Serializable Transaction Anomoly

Started by PG Bug reporting formover 1 year ago5 messagesdocs
Jump to latest
#1PG Bug reporting form
noreply@postgresql.org

The following documentation comment has been logged on the website:

Page: https://www.postgresql.org/docs/17/transaction-iso.html
Description:

I discovered an oddity in Serializable Transaction behavior and while
referencing the current docs there is a possible contradiction and I'm not
sure if this is a bug or expected behavior. At minimum there seems to be a
contradiction in the Transaction Isolation page of the docs.

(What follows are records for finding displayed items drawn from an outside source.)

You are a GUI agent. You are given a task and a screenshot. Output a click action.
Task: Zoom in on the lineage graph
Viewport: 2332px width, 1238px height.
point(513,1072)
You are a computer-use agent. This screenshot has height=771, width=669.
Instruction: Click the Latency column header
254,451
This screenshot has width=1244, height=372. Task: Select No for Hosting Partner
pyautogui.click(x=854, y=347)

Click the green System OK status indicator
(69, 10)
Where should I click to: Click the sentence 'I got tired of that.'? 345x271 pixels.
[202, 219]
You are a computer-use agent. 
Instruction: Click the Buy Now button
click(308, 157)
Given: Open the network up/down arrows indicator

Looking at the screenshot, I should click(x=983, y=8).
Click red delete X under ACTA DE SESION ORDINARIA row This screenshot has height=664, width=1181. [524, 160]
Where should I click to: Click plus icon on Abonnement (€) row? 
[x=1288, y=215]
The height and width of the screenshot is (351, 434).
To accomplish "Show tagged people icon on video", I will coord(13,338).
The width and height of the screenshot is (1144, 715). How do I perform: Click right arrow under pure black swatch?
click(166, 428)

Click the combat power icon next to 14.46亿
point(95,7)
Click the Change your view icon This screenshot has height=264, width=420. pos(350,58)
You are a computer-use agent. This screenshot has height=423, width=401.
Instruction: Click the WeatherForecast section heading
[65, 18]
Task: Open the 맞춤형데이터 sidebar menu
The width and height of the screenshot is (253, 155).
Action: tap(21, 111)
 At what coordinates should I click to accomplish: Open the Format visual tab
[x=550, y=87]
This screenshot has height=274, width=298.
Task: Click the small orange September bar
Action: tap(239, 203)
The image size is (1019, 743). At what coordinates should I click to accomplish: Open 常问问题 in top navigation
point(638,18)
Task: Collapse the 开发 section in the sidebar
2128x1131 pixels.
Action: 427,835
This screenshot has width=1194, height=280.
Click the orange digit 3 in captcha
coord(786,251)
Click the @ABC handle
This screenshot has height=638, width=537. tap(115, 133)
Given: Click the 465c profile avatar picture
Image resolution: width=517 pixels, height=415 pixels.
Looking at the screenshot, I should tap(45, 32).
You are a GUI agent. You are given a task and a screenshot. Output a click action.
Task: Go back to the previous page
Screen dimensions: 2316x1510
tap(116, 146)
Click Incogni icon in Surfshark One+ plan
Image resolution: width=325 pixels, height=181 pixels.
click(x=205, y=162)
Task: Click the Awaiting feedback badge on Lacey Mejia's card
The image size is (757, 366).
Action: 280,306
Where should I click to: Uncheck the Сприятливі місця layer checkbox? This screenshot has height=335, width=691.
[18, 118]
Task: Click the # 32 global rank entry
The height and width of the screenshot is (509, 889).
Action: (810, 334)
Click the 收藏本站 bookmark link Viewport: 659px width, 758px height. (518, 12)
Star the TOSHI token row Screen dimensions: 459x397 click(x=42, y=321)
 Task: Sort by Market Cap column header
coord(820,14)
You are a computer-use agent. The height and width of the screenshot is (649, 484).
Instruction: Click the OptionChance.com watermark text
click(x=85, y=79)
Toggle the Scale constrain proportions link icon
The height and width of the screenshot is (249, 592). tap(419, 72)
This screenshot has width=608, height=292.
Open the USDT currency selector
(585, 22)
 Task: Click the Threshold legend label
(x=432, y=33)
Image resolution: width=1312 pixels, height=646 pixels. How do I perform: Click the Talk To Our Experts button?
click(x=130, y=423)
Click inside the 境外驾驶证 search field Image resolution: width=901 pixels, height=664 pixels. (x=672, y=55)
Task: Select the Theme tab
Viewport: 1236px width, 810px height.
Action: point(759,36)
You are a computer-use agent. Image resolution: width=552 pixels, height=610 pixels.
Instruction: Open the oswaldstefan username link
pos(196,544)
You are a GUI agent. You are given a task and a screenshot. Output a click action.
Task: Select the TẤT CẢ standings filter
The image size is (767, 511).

1. At the top "serialization anomoly" is defined as "The result of
successfully committing a group of transactions is inconsistent with *all
possible* orderings of running those transactions one at a time." (emphasis
mine).
2. In the first paragraph of 13.2.3, sentence 4 states "In fact, this
isolation level works exactly the same as Repeatable Read except that it
also monitors for conditions which could make execution of a concurrent set
of serializable transactions behave in a manner inconsistent with *all
possible* serial (one at a time) executions of those transactions." (again
I'm emphasizing 'all possible")
3. In the first large paragraph above the unordered list at the bottom it
states "While PostgreSQL's Serializable transaction isolation level only
allows concurrent transactions to commit if it can prove there is a serial
order of execution that would produce the same effect, it doesn't always
prevent errors from being raised that would not occur in true serial
execution." - "if it can prove there is a serial order" implies if it can
find a serial execution of statements that would have the same effect - that
seems at odd with 1. and 2.?

The example I found is caused by poor application code design but based on
the docs I would expect the serialization anomaly detection to report a
concurrent modification. The example I'm looking at assumes there is a
`example` table with id and name.

Serializable Transaction 1:
INSERT INTO example (name) VALUES ('test1') RETURNING id; -- assume it
returns id: 10
-- Don't commit

Serializable Transaction 2:
SELECT * from example WHERE id = 10 FOR UPDATE; -- Other databases block
here, postgreSQL does not and returns 0 rows
UPDATE example SET name = 'test2' WHERE id = 10; -- updates 0 rows because
insert wasn't committed

Serializable Transaction 1:
COMMIT; -- example record with id 10 now exists in the database

Serializable Transaction 2:
COMMIT; -- I expected 40001 error but instead transaction committed without
updating name.

I understand that with Snapshot Isolation the new record doesn't exist when
either SELECT FOR UPDATE or UPDATE execute in the 2nd transaction and the
docs do specify "Predicate locks in PostgreSQL, like in most other database
systems, are based on data actually accessed by a transaction." which
implies if transaction 2 can't see the data it can't predicate lock the
data, And I believe the application code should not have been triggering a
background process (Transaction 2) before Transaction 1 commits because it
could rollback.

This seems to be in alignment with #3 but at odds with #1 and #2. Based on
the docs I referenced above, our observed behavior seems to be in alignment
with some of the documentation but in conflict with others. Am I misreading
#1 and 2?

Thanks,
Daniel

#2Laurenz Albe
laurenz.albe@cybertec.at
In reply to: PG Bug reporting form (#1)
Re: Serializable Transaction Anomoly

On Tue, 2024-11-05 at 15:05 +0000, PG Doc comments form wrote:

I discovered an oddity in Serializable Transaction behavior and while
referencing the current docs there is a possible contradiction and I'm not
sure if this is a bug or expected behavior. At minimum there seems to be a
contradiction in the Transaction Isolation page of the docs.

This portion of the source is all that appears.